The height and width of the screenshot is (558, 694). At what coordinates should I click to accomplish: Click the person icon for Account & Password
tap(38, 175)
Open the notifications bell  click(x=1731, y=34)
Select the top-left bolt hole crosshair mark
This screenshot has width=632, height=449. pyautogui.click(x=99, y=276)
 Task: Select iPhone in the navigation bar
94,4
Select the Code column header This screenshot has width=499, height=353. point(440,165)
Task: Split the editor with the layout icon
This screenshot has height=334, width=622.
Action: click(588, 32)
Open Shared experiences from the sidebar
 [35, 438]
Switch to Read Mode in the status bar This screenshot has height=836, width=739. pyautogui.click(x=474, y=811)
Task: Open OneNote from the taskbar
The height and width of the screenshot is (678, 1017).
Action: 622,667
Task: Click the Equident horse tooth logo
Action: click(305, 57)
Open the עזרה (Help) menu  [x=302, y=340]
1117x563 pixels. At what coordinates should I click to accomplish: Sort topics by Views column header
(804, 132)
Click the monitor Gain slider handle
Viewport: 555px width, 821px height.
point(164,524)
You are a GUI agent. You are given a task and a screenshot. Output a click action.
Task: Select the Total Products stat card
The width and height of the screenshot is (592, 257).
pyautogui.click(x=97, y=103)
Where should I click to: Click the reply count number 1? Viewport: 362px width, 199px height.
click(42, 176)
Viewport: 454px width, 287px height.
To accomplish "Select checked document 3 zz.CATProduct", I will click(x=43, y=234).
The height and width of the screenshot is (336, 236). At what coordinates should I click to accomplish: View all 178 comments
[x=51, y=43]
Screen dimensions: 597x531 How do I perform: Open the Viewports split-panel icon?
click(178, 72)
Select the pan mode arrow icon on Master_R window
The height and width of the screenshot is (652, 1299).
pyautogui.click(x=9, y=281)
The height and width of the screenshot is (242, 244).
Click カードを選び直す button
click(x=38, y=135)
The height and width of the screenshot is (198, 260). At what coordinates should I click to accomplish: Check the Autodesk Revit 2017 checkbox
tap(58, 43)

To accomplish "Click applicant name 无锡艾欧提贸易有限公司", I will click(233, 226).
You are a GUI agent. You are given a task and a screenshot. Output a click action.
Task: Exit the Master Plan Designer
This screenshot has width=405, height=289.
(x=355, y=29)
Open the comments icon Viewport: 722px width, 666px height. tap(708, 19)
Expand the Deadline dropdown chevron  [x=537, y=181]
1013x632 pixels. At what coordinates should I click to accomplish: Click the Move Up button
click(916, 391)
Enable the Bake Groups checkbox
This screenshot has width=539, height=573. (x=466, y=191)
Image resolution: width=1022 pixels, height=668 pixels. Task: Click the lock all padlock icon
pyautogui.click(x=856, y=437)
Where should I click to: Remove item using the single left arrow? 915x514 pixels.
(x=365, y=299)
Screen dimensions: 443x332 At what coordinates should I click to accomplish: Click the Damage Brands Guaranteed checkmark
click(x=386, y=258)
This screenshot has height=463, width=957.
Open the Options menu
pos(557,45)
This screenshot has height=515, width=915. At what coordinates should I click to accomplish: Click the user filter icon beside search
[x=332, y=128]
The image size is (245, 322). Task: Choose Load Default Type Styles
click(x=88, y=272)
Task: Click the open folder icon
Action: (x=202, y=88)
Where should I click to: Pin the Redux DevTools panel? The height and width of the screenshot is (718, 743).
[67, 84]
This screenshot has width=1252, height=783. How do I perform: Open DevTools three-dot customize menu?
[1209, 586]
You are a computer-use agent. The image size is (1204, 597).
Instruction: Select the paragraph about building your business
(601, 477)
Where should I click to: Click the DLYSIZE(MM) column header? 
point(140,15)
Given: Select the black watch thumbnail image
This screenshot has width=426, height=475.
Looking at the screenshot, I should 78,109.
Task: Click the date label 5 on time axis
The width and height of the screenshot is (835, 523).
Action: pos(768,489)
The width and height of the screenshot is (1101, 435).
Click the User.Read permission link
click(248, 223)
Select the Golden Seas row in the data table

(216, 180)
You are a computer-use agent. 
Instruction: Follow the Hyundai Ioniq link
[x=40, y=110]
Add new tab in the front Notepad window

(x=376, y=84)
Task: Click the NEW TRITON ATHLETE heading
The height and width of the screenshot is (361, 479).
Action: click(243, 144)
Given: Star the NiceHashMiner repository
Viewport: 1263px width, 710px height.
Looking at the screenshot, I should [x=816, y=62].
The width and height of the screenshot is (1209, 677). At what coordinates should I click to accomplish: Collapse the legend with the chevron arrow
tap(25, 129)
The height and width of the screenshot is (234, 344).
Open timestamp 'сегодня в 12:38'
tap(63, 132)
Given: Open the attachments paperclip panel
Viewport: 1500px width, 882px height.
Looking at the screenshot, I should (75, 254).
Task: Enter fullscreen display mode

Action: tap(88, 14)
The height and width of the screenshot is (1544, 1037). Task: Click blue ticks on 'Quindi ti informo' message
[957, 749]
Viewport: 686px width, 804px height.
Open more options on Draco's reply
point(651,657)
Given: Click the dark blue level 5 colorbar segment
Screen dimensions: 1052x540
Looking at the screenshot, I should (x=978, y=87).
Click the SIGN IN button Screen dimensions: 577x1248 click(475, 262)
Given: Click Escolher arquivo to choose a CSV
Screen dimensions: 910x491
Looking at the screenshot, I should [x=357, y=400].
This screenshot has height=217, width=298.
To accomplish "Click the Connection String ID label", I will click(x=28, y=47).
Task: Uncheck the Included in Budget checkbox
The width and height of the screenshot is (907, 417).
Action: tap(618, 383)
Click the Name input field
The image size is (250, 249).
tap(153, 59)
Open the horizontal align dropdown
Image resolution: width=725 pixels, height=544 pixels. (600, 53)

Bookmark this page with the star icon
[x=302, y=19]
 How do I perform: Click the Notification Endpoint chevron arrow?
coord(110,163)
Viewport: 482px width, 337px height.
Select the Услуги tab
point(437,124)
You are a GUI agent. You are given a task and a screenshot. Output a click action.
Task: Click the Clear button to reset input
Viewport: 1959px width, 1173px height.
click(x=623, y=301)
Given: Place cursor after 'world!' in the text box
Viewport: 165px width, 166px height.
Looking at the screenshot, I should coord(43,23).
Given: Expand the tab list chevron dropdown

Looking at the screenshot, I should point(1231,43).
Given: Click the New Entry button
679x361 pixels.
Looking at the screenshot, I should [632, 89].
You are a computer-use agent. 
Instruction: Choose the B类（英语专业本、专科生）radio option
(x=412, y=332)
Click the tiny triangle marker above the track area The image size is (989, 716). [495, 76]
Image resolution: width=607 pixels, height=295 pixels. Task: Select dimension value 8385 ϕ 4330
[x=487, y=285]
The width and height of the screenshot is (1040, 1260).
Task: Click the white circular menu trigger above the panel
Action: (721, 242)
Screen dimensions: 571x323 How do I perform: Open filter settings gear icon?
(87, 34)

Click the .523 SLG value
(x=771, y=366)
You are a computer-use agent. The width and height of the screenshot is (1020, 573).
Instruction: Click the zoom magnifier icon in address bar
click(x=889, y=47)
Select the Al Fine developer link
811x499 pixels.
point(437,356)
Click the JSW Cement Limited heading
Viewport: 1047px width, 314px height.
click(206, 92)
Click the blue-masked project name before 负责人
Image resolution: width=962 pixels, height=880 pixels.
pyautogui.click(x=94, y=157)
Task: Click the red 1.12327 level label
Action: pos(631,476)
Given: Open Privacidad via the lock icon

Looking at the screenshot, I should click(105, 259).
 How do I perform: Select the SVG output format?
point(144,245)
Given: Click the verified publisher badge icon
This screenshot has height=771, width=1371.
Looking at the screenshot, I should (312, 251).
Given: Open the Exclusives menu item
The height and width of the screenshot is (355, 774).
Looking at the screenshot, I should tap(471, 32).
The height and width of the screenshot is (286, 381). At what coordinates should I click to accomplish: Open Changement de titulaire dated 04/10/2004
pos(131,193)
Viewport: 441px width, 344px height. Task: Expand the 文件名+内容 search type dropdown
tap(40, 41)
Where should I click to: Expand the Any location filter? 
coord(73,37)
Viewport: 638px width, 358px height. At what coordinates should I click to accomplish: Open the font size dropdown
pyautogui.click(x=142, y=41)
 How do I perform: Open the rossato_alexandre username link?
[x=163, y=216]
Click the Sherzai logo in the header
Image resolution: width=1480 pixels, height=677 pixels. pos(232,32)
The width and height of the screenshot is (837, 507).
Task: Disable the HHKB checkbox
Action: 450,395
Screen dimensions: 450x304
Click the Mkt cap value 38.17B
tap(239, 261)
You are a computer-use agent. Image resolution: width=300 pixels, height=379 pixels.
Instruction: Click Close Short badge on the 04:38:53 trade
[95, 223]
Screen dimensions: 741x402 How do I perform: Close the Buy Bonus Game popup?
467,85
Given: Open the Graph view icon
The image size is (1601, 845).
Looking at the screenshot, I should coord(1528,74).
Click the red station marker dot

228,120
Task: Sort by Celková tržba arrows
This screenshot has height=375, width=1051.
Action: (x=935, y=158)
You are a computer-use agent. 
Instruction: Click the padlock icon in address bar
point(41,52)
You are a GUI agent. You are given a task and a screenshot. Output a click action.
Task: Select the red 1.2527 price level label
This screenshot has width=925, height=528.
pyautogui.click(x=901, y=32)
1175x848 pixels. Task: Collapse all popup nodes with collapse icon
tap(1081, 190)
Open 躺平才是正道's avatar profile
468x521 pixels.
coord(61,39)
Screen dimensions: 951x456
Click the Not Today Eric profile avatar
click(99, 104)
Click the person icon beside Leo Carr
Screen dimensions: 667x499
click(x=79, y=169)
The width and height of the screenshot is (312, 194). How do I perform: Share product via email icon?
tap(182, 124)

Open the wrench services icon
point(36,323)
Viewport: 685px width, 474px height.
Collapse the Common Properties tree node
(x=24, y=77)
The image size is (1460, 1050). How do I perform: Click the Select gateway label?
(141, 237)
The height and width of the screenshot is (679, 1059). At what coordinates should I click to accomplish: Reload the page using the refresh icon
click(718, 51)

§ §

What is needed: Select and copy every line from the records that includes the word "heading".

Answer to the exercise:
Task: Click the NEW TRITON ATHLETE heading
Click the JSW Cement Limited heading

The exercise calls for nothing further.